Data excerpts START

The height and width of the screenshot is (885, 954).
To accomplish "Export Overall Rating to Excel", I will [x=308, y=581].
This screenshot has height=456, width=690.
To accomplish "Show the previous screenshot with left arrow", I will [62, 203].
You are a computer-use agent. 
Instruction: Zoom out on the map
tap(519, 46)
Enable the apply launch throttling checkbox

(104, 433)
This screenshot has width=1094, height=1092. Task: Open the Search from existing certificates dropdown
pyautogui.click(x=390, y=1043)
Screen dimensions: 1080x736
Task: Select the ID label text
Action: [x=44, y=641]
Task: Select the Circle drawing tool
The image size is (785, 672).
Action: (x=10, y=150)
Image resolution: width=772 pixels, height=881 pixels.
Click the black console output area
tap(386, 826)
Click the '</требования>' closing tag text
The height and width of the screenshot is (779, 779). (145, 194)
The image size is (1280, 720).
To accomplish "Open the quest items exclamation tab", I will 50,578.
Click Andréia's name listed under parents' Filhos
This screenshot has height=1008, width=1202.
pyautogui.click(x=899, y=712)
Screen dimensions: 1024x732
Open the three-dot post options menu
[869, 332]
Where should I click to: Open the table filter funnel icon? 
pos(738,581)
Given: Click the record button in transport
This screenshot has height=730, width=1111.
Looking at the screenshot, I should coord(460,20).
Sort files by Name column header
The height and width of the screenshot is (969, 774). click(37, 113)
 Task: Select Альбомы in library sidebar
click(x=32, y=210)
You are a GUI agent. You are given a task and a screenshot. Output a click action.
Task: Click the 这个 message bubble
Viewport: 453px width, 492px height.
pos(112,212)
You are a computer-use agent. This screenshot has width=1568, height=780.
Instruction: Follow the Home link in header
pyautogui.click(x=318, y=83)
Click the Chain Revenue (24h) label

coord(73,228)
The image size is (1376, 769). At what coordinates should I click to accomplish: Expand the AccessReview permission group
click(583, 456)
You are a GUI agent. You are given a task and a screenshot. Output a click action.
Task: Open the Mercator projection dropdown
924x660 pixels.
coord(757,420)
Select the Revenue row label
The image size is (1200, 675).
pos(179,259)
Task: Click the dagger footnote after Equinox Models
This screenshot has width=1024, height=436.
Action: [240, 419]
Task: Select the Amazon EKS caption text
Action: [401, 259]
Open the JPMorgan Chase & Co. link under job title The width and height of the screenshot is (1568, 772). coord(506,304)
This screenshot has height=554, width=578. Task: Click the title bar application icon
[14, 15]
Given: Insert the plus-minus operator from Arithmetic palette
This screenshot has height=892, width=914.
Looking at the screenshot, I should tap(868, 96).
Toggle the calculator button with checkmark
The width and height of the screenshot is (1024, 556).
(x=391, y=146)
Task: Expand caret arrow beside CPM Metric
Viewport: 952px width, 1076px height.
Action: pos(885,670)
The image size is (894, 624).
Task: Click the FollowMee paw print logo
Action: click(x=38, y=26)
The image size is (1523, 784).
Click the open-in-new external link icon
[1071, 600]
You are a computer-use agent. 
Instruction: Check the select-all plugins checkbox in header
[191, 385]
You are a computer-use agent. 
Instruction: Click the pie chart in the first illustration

Data excerpts END

What you need to do → Go through the entries above and copy each line with "arrow" in it.

Result for this exercise →
To accomplish "Show the previous screenshot with left arrow", I will [62, 203].
Task: Expand caret arrow beside CPM Metric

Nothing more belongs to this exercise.